- What this task involves: Exactly reproduce the entries, dropping any pictures from your copy.
(Records to use)
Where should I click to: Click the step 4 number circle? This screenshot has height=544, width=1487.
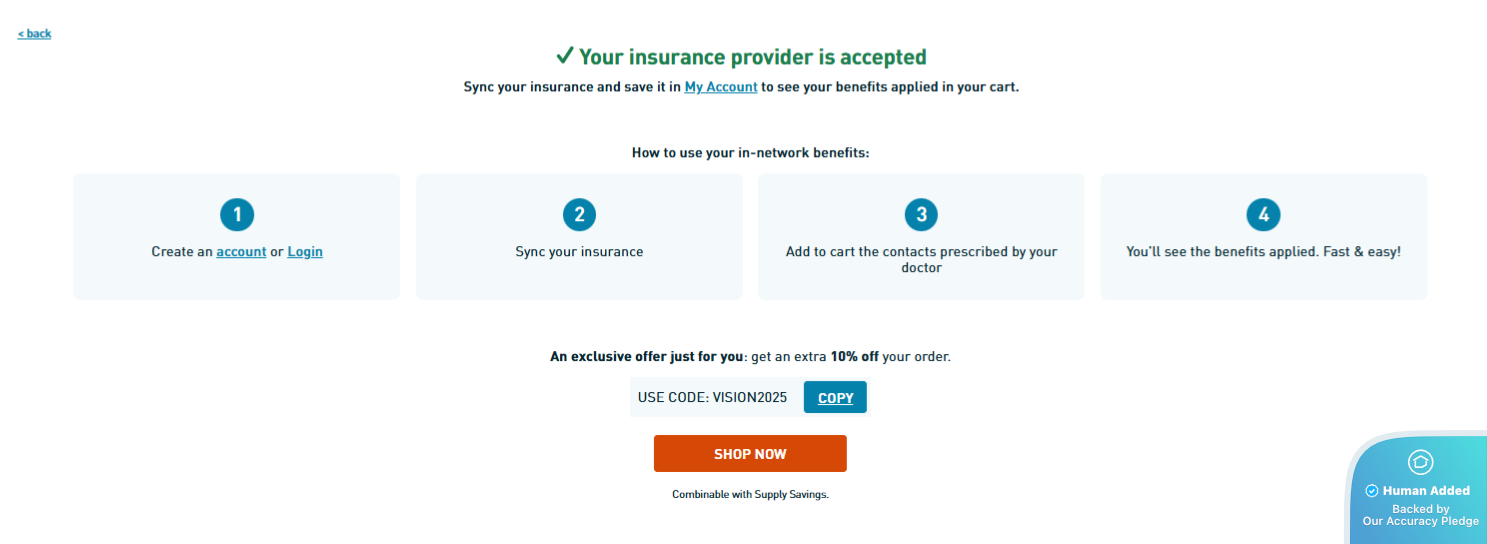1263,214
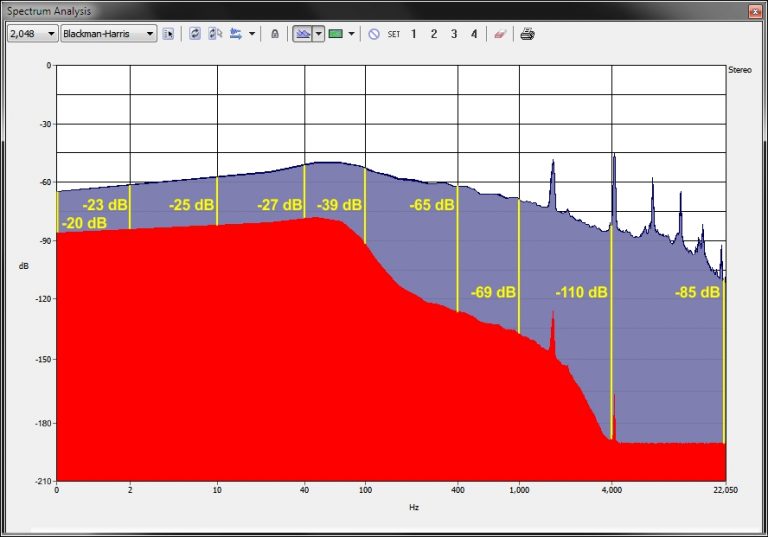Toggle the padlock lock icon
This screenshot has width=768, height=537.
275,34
(End Records to use)
- Output for this task:
Where should I click to: Click the step 4 number circle? This screenshot has height=544, width=1487.
1263,214
Toggle the padlock lock icon
This screenshot has width=768, height=537.
275,34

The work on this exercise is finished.